## Description of the task
Copy the rows below verbatim, everything from the line containing "Image resolution: width=1433" down to the line containing "pos(108,425)", with both of those lines included.

■ ■ ■ ■

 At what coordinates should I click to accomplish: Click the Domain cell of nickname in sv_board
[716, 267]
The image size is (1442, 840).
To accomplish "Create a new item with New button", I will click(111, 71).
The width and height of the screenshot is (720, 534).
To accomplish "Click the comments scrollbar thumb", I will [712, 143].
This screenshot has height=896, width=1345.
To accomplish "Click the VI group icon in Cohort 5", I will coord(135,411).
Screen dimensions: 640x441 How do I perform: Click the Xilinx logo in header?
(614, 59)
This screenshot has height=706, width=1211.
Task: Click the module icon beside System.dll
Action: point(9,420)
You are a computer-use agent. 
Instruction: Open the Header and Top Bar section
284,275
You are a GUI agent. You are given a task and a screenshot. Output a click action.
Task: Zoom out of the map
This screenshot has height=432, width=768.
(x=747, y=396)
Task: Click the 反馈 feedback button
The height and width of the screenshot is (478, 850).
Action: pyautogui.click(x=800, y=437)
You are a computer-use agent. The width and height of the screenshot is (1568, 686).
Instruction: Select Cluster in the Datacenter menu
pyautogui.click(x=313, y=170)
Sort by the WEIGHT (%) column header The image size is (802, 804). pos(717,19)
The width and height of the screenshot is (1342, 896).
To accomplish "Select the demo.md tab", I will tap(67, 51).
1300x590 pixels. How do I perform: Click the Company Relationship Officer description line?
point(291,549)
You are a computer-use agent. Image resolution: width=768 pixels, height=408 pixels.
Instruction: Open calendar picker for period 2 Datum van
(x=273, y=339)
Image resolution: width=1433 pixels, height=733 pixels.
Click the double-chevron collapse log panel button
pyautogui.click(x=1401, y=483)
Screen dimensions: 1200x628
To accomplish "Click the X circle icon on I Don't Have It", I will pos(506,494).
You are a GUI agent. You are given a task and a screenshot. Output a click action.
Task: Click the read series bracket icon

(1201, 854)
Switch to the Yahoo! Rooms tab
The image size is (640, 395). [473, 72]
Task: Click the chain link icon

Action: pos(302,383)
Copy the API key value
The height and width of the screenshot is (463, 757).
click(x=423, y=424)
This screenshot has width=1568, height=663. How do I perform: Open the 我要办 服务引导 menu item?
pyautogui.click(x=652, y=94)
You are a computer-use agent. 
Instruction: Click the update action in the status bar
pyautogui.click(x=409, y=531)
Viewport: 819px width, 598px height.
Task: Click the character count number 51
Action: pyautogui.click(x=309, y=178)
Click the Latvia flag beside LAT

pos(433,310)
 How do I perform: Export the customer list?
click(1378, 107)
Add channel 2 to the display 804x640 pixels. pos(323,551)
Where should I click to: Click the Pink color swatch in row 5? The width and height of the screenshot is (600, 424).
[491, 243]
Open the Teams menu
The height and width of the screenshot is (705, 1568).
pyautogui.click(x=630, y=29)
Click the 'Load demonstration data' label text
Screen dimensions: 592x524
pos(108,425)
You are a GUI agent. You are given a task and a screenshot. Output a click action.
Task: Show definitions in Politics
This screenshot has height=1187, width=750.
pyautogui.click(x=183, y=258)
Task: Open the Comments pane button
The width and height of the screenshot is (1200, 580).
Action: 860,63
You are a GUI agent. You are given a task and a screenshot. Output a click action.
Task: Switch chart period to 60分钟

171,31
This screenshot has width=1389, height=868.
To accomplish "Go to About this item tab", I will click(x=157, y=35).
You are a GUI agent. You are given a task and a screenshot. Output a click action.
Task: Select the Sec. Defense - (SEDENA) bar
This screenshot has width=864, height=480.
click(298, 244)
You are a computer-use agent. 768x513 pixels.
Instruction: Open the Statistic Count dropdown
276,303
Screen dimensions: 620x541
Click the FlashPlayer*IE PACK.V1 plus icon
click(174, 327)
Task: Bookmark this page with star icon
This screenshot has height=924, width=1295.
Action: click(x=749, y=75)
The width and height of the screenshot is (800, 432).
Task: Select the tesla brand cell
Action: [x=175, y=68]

■ ■ ■ ■

## Written solution
Image resolution: width=1433 pixels, height=733 pixels.
Click the double-chevron collapse log panel button
pyautogui.click(x=1401, y=483)
Screen dimensions: 1200x628
To accomplish "Click the X circle icon on I Don't Have It", I will pos(506,494).
You are a GUI agent. You are given a task and a screenshot. Output a click action.
Task: Click the read series bracket icon

(1201, 854)
Switch to the Yahoo! Rooms tab
The image size is (640, 395). [473, 72]
Task: Click the chain link icon

Action: pos(302,383)
Copy the API key value
The height and width of the screenshot is (463, 757).
click(x=423, y=424)
This screenshot has width=1568, height=663. How do I perform: Open the 我要办 服务引导 menu item?
pyautogui.click(x=652, y=94)
You are a computer-use agent. 
Instruction: Click the update action in the status bar
pyautogui.click(x=409, y=531)
Viewport: 819px width, 598px height.
Task: Click the character count number 51
Action: pyautogui.click(x=309, y=178)
Click the Latvia flag beside LAT

pos(433,310)
 How do I perform: Export the customer list?
click(1378, 107)
Add channel 2 to the display 804x640 pixels. pos(323,551)
Where should I click to: Click the Pink color swatch in row 5? The width and height of the screenshot is (600, 424).
[491, 243]
Open the Teams menu
The height and width of the screenshot is (705, 1568).
pyautogui.click(x=630, y=29)
Click the 'Load demonstration data' label text
Screen dimensions: 592x524
pos(108,425)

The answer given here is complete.